== WHAT YOU HAVE TO DO ==
Within the data below, find the string "screenshot" and return each line where it occurs.

== TASK INPUTS ==
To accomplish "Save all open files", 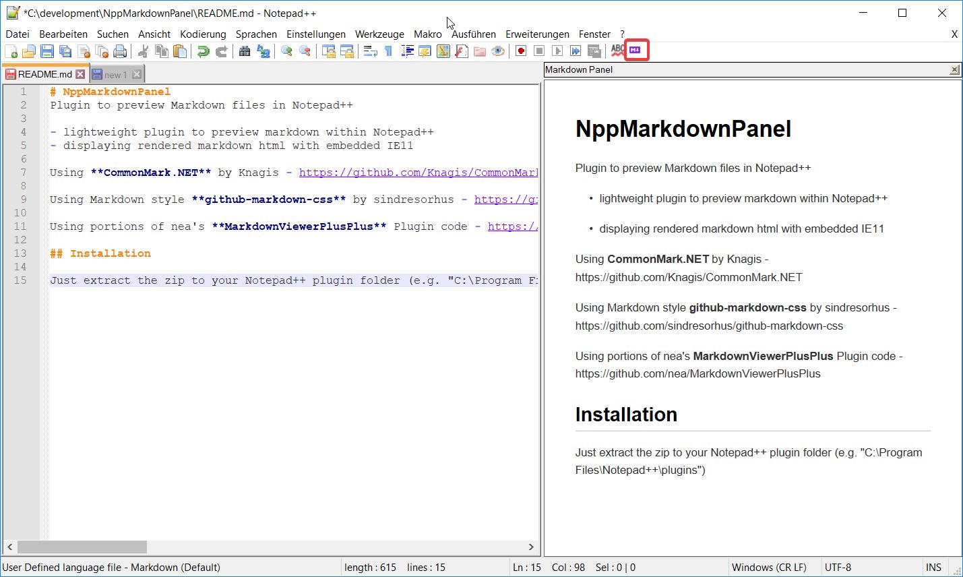I will pyautogui.click(x=65, y=51).
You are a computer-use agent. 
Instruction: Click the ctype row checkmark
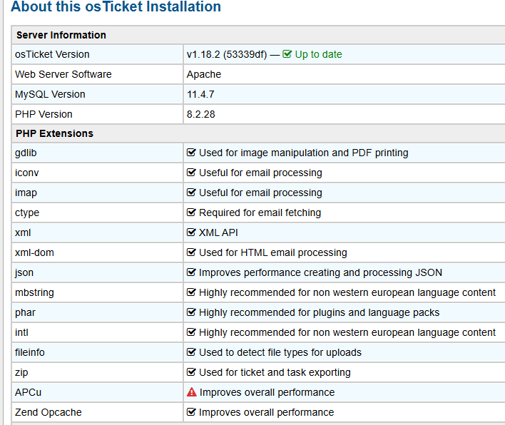coord(191,213)
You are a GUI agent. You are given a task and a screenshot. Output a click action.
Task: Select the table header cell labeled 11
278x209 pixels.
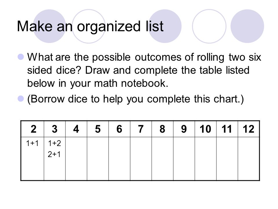point(227,129)
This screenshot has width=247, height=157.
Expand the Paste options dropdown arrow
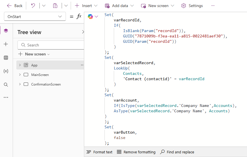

== ANSWER SPACE ==
You are a GUI agent. You are given a task and a screenshot. Output a click action.
This screenshot has width=247, height=157.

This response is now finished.